La decisión que está tomando el Frente de Todos equivale a un salto al vacío. Lo que promocionan como un antídoto contra catástrofes que nadie define con demasiada precisión no va a apaciguar, descomprimir ni tranquilizar el horizonte mediato de la vida económica argentina

En un contexto tan incierto como el que se abrió con la guerra en Ucrania, donde una economía como Rusia (la undécima del planeta) se arriesga a ver evaporarse un 25% de su PBI y retroceder veinte años en su historia, donde los países más ricos del planeta están reformulando en semanas las cadenas de producción y distribución de mercancías que construyeron a lo largo de décadas, la decisión que está tomando el Frente de Todos equivale a un salto al vacío. Lo que promocionan como un antídoto contra catástrofes que nadie define con demasiada precisión no va a apaciguar, descomprimir ni tranquilizar el horizonte mediato de la vida económica argentina. Y, lo que es peor, tampoco garantiza la paz en lo inmediato.

Un acuerdo nacional sobre qué producir, cómo hacerlo y cómo repartir sus frutos sí podría estabilizar –con tiempo– el barco que Macri dejó tambaleándose y a la deriva.

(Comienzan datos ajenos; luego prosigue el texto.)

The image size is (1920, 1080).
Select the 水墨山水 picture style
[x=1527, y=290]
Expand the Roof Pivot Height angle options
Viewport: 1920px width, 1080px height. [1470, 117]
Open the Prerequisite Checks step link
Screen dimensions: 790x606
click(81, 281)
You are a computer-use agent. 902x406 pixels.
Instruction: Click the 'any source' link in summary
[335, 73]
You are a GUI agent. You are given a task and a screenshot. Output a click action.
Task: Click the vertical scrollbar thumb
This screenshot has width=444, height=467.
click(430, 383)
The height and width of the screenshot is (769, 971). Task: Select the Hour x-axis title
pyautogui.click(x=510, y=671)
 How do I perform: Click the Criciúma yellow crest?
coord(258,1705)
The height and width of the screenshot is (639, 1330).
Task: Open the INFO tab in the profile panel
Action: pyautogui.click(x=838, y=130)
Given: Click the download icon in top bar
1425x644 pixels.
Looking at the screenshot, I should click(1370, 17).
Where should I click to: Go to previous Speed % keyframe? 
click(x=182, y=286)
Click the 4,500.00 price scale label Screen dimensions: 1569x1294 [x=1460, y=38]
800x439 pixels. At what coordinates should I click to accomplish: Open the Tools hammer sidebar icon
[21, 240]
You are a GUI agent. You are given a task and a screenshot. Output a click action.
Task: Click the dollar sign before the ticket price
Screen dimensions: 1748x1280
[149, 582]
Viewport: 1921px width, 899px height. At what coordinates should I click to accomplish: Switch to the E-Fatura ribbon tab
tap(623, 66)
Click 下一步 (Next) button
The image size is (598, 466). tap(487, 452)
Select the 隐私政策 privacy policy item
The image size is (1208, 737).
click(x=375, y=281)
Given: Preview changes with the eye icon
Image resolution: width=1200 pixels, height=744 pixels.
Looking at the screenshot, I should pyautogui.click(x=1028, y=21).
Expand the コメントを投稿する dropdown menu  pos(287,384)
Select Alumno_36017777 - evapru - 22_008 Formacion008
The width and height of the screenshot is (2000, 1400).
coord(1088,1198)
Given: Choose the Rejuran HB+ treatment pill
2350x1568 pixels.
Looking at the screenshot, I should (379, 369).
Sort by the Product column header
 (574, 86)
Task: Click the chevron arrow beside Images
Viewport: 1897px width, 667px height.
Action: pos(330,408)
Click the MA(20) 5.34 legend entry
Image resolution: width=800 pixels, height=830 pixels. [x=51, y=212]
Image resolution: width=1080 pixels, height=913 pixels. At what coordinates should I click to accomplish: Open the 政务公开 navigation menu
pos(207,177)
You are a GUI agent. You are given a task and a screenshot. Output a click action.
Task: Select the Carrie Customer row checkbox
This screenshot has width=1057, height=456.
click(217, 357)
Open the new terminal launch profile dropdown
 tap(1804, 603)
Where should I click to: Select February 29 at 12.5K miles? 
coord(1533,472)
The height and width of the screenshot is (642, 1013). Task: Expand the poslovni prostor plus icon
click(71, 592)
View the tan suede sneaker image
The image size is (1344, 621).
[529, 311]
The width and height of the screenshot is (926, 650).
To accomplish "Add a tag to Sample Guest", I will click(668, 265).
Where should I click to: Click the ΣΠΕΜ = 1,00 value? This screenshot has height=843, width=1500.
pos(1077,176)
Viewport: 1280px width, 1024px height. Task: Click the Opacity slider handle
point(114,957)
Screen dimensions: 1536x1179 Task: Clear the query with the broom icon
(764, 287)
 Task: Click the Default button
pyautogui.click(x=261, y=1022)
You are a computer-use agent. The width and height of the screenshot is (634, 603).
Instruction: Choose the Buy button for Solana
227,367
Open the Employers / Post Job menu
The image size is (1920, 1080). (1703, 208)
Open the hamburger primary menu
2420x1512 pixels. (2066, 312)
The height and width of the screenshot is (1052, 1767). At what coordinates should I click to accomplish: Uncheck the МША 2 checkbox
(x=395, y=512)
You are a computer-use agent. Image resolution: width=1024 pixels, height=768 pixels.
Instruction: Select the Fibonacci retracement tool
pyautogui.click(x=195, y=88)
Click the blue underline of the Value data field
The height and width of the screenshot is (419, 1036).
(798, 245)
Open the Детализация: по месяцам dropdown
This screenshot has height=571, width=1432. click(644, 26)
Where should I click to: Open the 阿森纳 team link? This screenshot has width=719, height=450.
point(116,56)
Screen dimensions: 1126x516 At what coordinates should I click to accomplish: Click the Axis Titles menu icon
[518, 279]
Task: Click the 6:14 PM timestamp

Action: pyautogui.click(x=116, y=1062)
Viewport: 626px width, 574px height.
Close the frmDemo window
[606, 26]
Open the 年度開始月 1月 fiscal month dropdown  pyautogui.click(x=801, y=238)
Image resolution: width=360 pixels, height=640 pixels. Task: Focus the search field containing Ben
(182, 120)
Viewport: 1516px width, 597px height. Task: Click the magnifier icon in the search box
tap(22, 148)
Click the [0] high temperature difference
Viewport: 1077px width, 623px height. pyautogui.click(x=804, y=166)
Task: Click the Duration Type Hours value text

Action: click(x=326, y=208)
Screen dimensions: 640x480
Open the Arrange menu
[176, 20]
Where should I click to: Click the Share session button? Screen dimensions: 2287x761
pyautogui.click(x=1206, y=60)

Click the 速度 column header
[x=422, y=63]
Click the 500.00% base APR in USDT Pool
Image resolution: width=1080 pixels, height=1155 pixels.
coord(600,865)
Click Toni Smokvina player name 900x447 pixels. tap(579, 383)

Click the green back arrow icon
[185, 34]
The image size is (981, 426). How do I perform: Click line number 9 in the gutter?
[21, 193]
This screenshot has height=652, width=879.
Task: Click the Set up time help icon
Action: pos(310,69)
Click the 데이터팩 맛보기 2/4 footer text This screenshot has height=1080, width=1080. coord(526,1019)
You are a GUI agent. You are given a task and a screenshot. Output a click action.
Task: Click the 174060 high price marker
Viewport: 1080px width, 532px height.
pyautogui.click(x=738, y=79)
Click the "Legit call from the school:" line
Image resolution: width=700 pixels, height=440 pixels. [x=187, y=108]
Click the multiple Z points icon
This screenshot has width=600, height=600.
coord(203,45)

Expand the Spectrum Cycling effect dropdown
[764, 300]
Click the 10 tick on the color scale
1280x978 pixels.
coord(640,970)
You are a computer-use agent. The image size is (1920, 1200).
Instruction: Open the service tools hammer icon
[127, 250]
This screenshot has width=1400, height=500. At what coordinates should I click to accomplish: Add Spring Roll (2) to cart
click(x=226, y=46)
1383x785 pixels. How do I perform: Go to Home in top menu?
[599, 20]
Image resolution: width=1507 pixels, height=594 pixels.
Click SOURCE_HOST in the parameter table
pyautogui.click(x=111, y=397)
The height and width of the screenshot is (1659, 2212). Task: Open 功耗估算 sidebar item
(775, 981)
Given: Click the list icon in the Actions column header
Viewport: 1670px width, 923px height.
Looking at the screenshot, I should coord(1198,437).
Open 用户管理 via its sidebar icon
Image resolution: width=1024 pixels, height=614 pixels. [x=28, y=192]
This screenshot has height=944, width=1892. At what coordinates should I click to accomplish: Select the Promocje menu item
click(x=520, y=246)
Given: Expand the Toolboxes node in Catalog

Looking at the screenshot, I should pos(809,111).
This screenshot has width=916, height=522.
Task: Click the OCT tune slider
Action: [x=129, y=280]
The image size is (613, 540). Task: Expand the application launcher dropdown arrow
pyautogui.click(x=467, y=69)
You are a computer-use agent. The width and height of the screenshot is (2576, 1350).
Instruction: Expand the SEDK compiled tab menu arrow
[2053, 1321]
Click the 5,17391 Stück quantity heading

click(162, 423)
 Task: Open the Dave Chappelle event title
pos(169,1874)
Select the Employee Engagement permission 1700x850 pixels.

Pero a esta altura parece tarea para otro ciclo político que surja de las cenizas del bipartidismo muerto en 2001, luego reemplazado por otras dos narrativas –el kirchnerismo y el macrismo– que, veinte años después, ya no pueden ocultar su desgaste. En todo caso, el futuro se va a escribir en las calles. La resistencia contra el ajuste recién empieza.